— start of Text provided —

"Cookie Jar" is the second single from the Gym Class Heroes album, The Quilt. The song features The-Dream singing the chorus with Travis McCoy. It was released on July 8, 2008 on the Patches from the Quilt - EP. "Cookie Jar" peaked at number 59 on the Billboard Hot 100. Outside of the United States, "Cookie Jar" peaked within the top ten of the charts in the United Kingdom.

Premise
The song was written by lead singer Travis McCoy during his year-long relationship with Katy Perry, to describe the temptations a man in a relationship is offered, using the idea of various types of cookie in a reachable jar as an analogy. Guitarist Disashi Lumumba-Kasongo described the song as being based:

"on the kind of dilemma that many guys have, like, they find a girl and then they're like, 'Oh, but I can have this one; it would be so much better.' Then they go to the other girl and they’re like, 'No. ... but I think this would be better.' The lyrics are based on the dilemma of trying to find the girl that makes you feel happy and having trouble with that."

— end of Text provided —

→ Tasks
1 > Translate into Spanish the following sentence from the article on the song "Cookie Jar": "The song features The-Dream singing the chorus with Travis McCoy."
2 > According to the article on the song "Cookie Jar," on what date was the song released?

— start of Record set —

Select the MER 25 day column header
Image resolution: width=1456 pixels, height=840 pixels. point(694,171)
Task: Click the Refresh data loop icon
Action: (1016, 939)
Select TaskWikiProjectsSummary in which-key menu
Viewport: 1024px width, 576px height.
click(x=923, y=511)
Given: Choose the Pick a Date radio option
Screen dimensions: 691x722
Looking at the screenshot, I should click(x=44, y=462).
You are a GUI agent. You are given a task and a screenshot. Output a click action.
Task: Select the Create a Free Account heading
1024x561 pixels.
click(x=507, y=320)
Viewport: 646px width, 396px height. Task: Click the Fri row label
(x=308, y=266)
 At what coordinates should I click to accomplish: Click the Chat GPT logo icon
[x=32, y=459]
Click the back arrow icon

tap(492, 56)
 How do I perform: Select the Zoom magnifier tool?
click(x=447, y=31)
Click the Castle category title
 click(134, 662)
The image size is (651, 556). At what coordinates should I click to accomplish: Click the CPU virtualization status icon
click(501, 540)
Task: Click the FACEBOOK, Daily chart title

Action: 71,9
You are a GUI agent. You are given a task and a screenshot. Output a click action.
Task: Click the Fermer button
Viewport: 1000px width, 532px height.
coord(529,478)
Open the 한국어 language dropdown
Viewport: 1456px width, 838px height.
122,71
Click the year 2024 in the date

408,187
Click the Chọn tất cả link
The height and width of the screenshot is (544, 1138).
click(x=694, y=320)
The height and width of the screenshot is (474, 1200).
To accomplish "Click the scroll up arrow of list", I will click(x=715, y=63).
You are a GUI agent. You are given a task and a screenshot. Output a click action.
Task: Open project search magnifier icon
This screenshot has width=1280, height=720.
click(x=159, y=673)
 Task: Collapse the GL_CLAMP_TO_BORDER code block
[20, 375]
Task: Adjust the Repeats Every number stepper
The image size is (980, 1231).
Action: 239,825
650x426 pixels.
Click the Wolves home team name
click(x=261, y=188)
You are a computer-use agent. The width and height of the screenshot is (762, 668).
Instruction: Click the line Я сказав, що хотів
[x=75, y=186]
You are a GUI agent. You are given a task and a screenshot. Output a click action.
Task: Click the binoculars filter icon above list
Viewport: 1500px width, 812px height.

— end of Record set —

→ The solutions
1 > La canción cuenta con The-Dream cantando el estribillo junto con Travis McCoy.

2 > July 8, 2008